Consolidación y nuevas colocaciones
También, el dinamismo reciente del mercado se refleja en nuevas emisiones y movimientos estratégicos. La salida a bolsa de Park Life —la primera FIBRA enfocada en vivienda institucional— y la oferta subsecuente de Fibra MTY marcan el inicio de una etapa de mayor especialización. Para la AMEFIBRA, estas operaciones anticipan una nueva ola de colocaciones, con vehículos enfocados en segmentos aún poco explorados, como centros de datos e infraestructura deportiva.
Este proceso apunta a una consolidación del sector, donde vehículos privados de gran escala buscarán integrarse al mercado público. La experiencia internacional, particularmente la evolución de los REITs en Estados Unidos durante la década de los noventa, sirve como referencia para esta transición.
Infraestructura y crecimiento industrial
Actualmente, las FIBRAs administran más de 21.6 millones de metros cuadrados en este segmento, dentro de un portafolio total que supera los 32.3 millones de m². Este crecimiento ha permitido al sector consolidarse como un componente clave de la infraestructura productiva nacional.
Protección contra la inflación y diversificación
Otro factor que ha fortalecido a las FIBRAs es su capacidad para preservar valor en entornos inflacionarios.
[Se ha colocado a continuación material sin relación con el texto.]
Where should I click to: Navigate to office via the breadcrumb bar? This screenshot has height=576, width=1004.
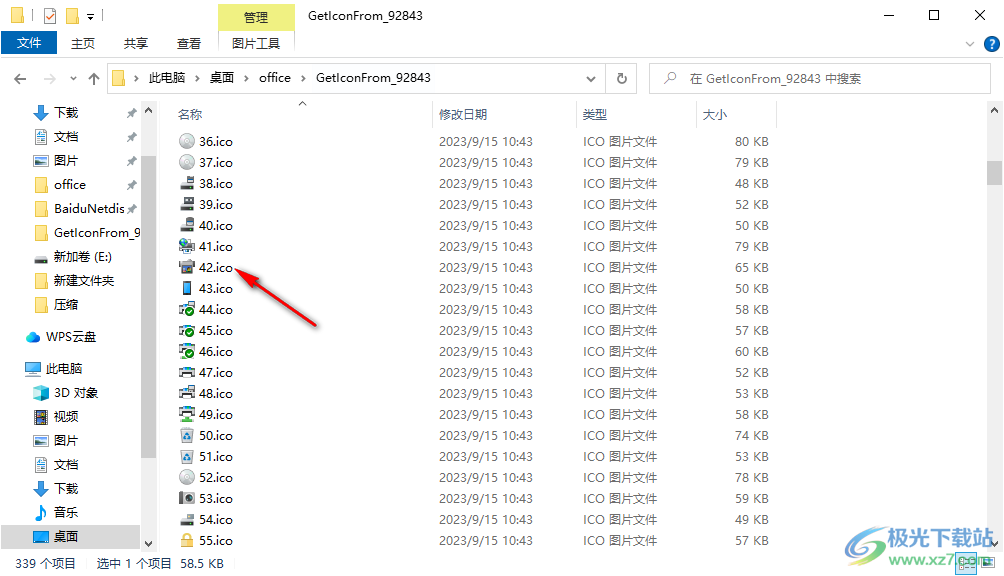275,77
Al cierre de 2025, las rentas registraron un crecimiento promedio de 7.8% anual, por encima de la inflación, lo que garantiza flujos constantes para los inversionistas.
A ello se suma una diversificación creciente. El portafolio del sector, compuesto por 2,208 propiedades, mostró avances relevantes en segmentos como oficinas (14.7%) y hotelero (13.6%), reflejando una recuperación económica más amplia.
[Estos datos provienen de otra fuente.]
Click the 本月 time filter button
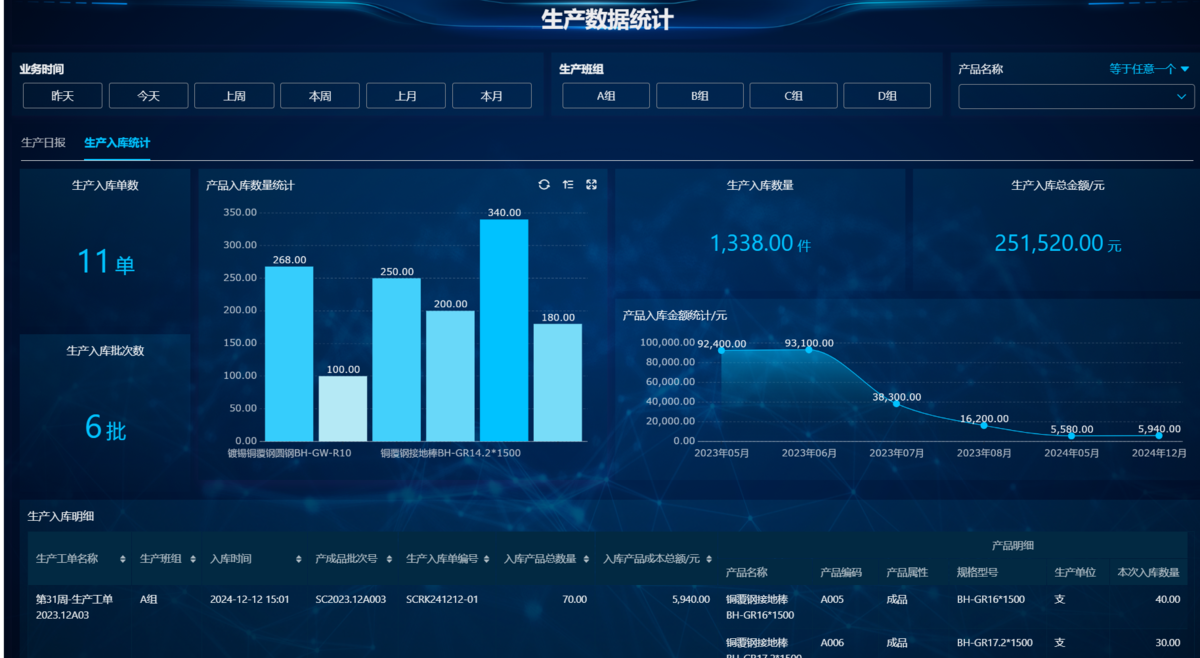The height and width of the screenshot is (658, 1200). pyautogui.click(x=492, y=95)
Hacia una nueva etapa de madurez
En el marco de su décimo aniversario, la AMEFIBRA subraya que el sector entra en una fase de madurez, con una contribución cercana al 4% del PIB nacional. Hacia adelante, el enfoque estará en la disciplina financiera, la adopción de criterios ambientales, sociales y de gobernanza (ASG), así como en la consolidación de activos.
La expectativa es clara: tras la actual etapa de consolidación, el mercado verá surgir nuevos vehículos especializados en los próximos dos a tres años, consolidando a las FIBRAs como uno de los instrumentos más atractivos y resilientes del sistema financiero mexicano.